───── Material for this task
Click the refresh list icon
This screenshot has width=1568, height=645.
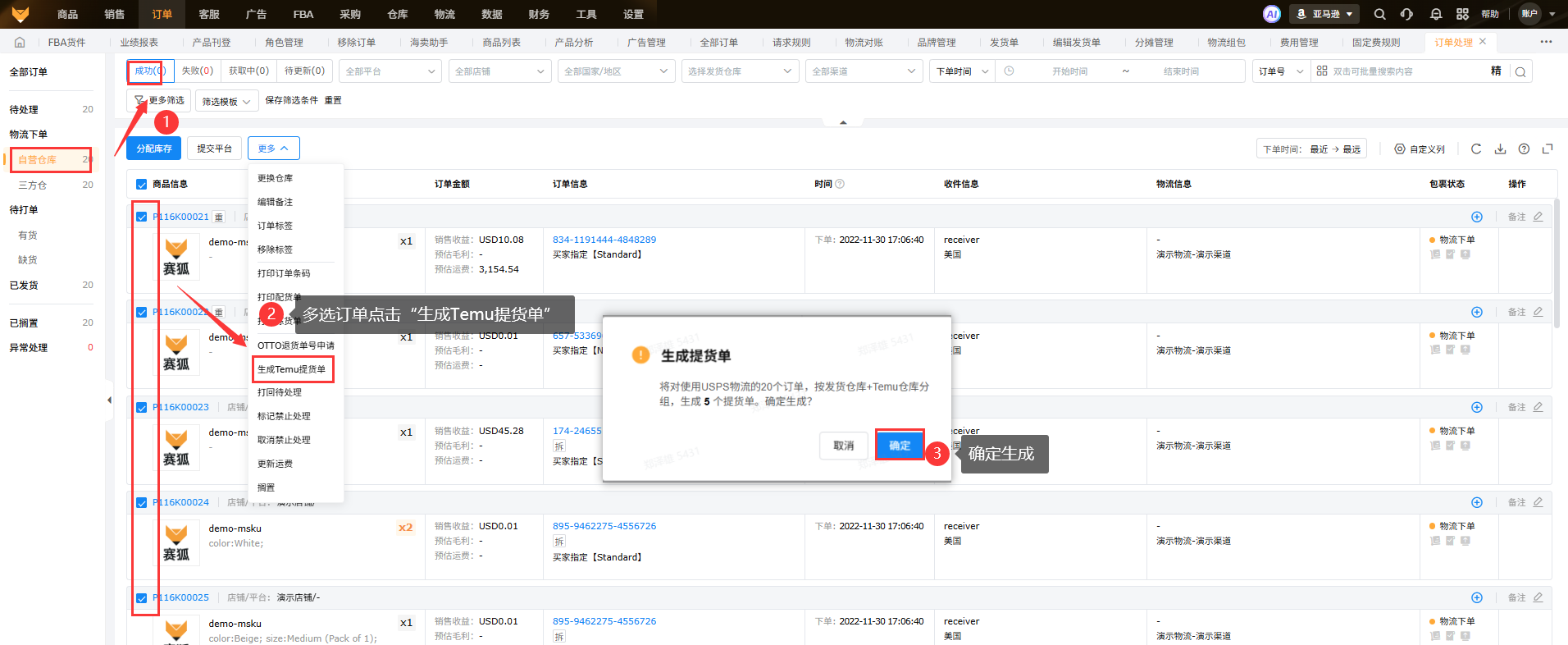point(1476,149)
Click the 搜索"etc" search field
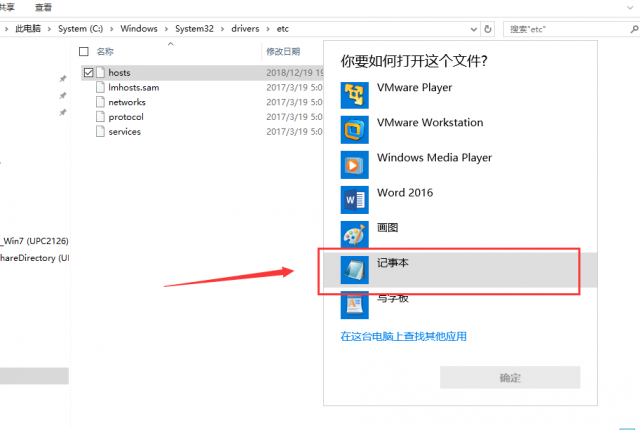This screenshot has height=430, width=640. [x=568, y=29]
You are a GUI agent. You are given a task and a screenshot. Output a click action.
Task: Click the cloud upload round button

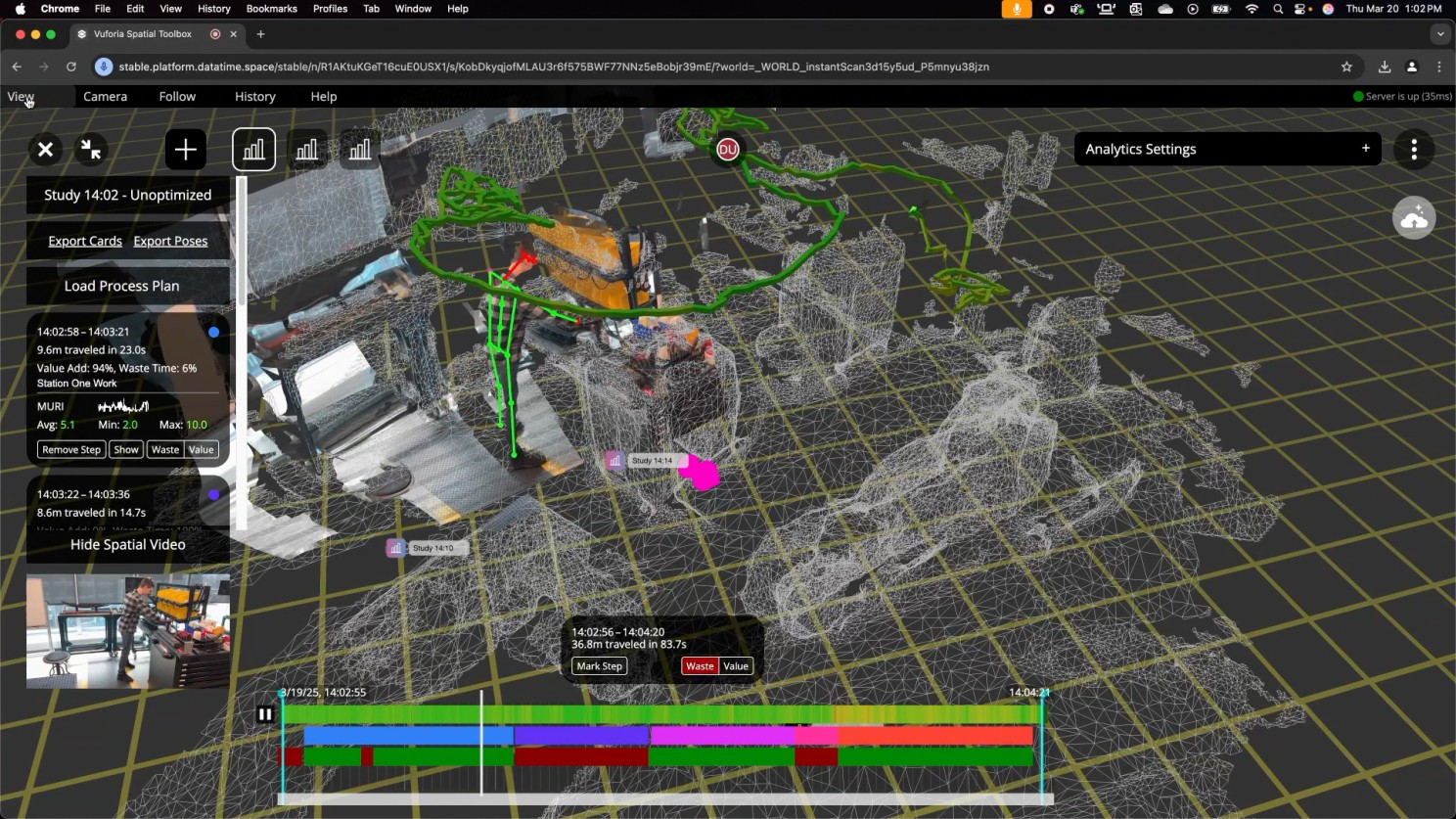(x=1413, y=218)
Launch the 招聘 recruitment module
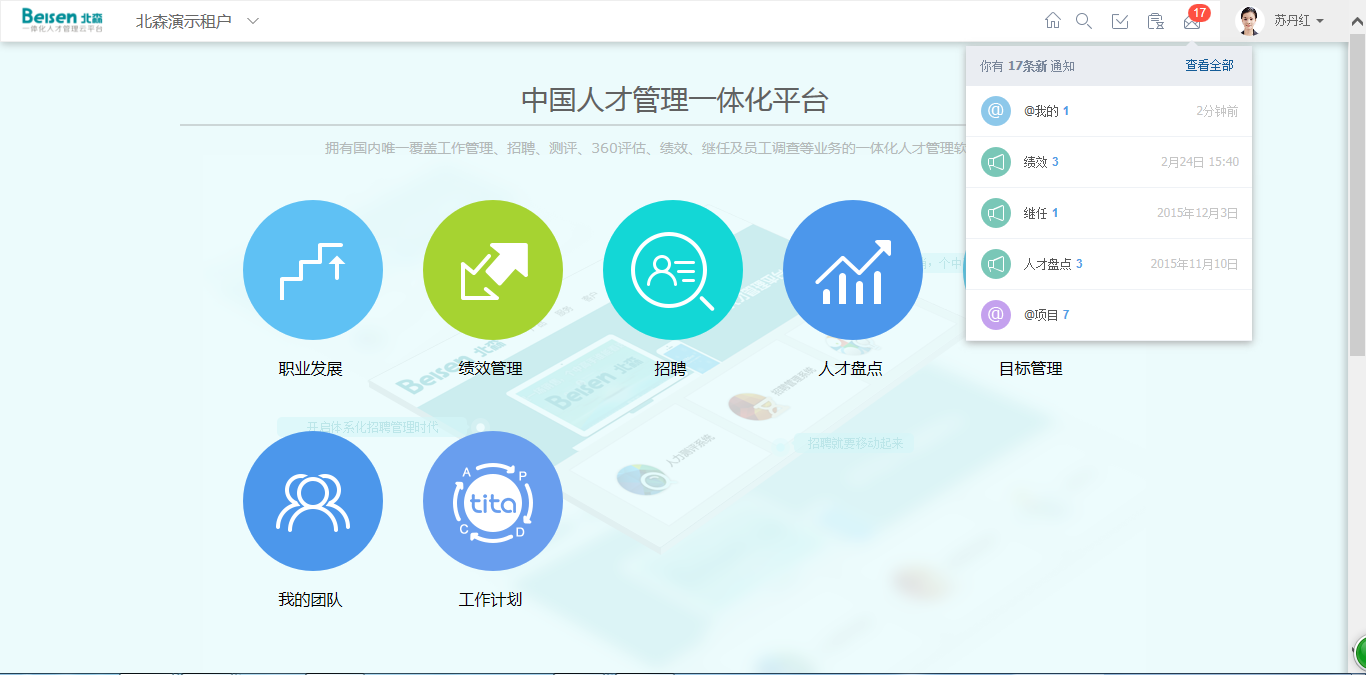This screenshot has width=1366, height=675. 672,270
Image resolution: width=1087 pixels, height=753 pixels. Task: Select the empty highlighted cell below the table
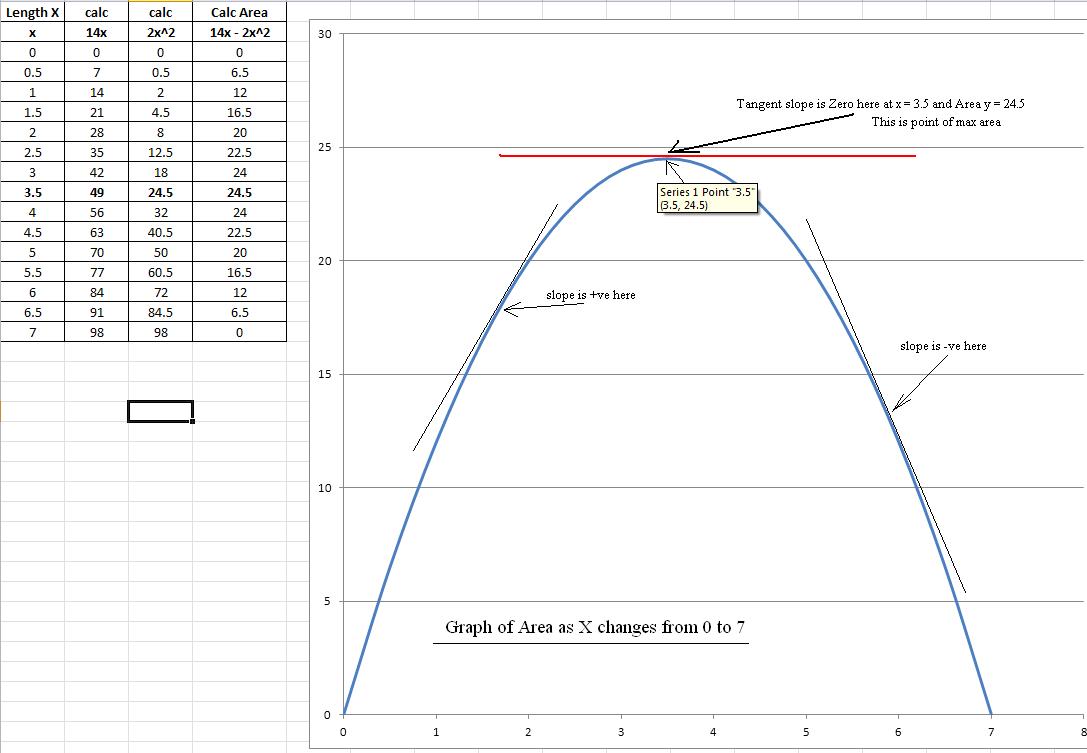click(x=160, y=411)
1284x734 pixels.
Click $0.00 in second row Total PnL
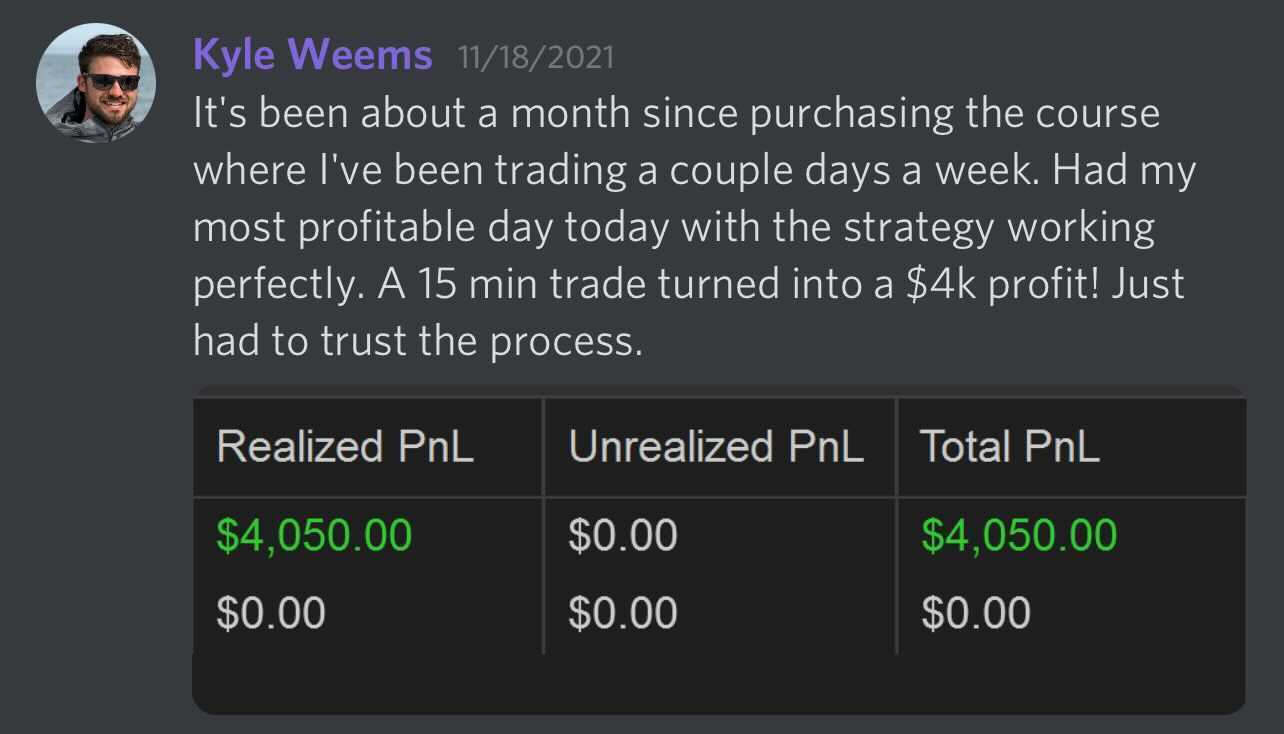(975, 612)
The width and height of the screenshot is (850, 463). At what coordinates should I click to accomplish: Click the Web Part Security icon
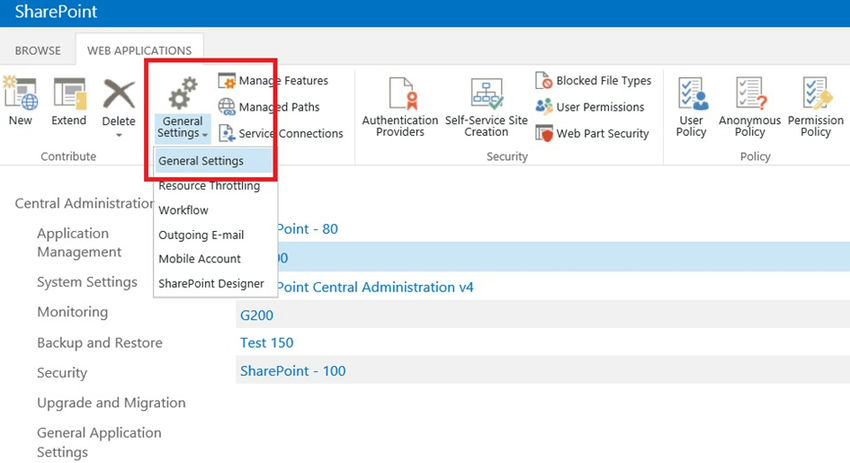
──────────
Problem to solve:
Could you restate all of the data above word for word and skip every picture?

Task result:
Click the refresh list icon
This screenshot has width=1568, height=645.
point(1476,149)
Click the 搜索"etc" search field
This screenshot has height=430, width=640. [x=568, y=29]
You are a GUI agent. You are given a task and a screenshot. Output a click action.
Task: Click the cloud upload round button

(x=1413, y=218)
Launch the 招聘 recruitment module
This screenshot has width=1366, height=675. 672,270
Image resolution: width=1087 pixels, height=753 pixels. Task: Select the empty highlighted cell below the table
click(x=160, y=411)
1284x734 pixels.
Click $0.00 in second row Total PnL
(975, 612)
The width and height of the screenshot is (850, 463). At what coordinates should I click to accomplish: Click the Web Part Security icon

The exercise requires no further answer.